The Rogue SL AWD I tested stickered at $36,230, a price that puts it squarely in the heart of the market. A 2019 Altima midsize sedan with ProPilot Assist will likely cost less when sales begin later this year. Nissan also offers the system as part of a $2,200 tech package on Leaf electric car models starting at $32,490.

ProPilot Assist took a lot of the work out of my 2,000-mile-plus drive. It significantly increased how far I could go before fatigue set in.

It also almost certainly also made me a more pleasant person to share the road with.

“It’s more relaxed driving,” John Maddox, president and CEO of the American Center for Mobility, the new test track for developing autonomous and driver-assistance systems in Willow Run, just west of Detroit. Maddox uses a CT6 with Super Cruise on his daily commute. “I’m less inclined to speed or weave in and out of traffic.”

Super Cruise uses digital mapping, GPS location, advanced cameras and lidar to let drivers remove their hands from the wheel for hours at a time. It’s also a $5,000 option on an already lavishly equipped luxury car. Tesla S option packages for Enhanced Auto Pilot start at $5,000.

Nissan’s prices are lower because its ambitions are less lofty. ProPilot Assist takes systems that already provide lane departure assistance and adaptive cruise control and lets them talk to each other to keep your vehicle in its lane, at the speed you set and at a safe distance behind other vehicles with almost no input from the driver. Because it uses modestly priced cameras and radar, Nissan’s system — like Tesla’s more expensive one — requires the driver to keep a hand on the wheel at all times.

Over four days of highway driving, ProPilot Assist kept me centered in my lane and maintained a safe distance from vehicles in front of me.

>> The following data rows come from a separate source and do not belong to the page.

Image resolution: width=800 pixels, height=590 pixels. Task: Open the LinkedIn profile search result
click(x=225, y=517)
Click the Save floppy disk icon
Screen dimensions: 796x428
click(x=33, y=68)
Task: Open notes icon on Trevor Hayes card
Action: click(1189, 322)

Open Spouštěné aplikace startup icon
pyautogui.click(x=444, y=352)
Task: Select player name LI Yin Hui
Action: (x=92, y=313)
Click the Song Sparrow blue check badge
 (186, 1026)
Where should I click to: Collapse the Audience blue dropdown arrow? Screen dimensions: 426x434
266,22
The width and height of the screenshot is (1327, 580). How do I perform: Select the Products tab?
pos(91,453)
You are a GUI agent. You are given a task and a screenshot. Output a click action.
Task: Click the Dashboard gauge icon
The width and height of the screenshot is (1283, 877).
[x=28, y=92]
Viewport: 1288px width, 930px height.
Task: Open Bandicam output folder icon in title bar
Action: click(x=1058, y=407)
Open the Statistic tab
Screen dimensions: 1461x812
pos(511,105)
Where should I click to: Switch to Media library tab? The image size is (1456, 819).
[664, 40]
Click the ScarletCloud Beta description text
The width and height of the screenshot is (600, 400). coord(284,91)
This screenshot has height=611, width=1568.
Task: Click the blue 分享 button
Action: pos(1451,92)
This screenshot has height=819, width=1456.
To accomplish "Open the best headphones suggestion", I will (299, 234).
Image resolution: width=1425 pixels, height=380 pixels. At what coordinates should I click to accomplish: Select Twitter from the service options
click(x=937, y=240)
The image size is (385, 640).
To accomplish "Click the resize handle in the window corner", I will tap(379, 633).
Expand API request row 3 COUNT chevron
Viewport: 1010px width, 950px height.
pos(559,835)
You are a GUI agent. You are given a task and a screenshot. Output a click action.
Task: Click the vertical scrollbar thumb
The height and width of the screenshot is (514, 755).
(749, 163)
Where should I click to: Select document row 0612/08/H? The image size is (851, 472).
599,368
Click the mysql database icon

It worked equally well in daylight and at night. White lane markings on a light-colored road surface confused it on one strip of highway, triggering alerts that told me I needed to keep the Rogue in its lane. The system also requires the driver to take control when the windshield wipers are on, because rain may obscure lane markings. ProPilot Assist will continue its lane-centering with wipers set to intermittent, however.

“It’s a partnership with the driver in a management role,” Nissan R&D manager Andy Christensen said.

“The system’s goal is to give the driver stability and confidence.”

To make sure the driver doesn’t delegate too much, Nissan limited the amount of steering force the system can apply. That means the driver has to intervene on some highway curves, particularly at higher speeds in mountains. ProPilot Assist handles most highway curves fine at posted speeds.

It took me a few miles to get used to the light touch on the wheel that lets ProPilot Assist work best, a few more miles to trust it to stay in its lane passing semis on curves, but I soon found myself relaxing behind the wheel and enjoying the ride. My fuel economy also improved, because adaptive cruise control applies acceleration more smoothly and consistently than a human can.

“Driver assistance technologies affect how people behave behind the wheel,” Honda product planning manager Jay Joseph said. “They can have a really meaningful effect on safety because they make people less likely to tailgate and weave in and out of traffic.”

Honda is making Honda Sensing, a set of features that deliver aspects of ProPilot Assist’s performance, standard across much of its model line.

As other automakers follow suit, a growing number of drivers will benefit from self-driving technology without ever experiencing an autonomous vehicle.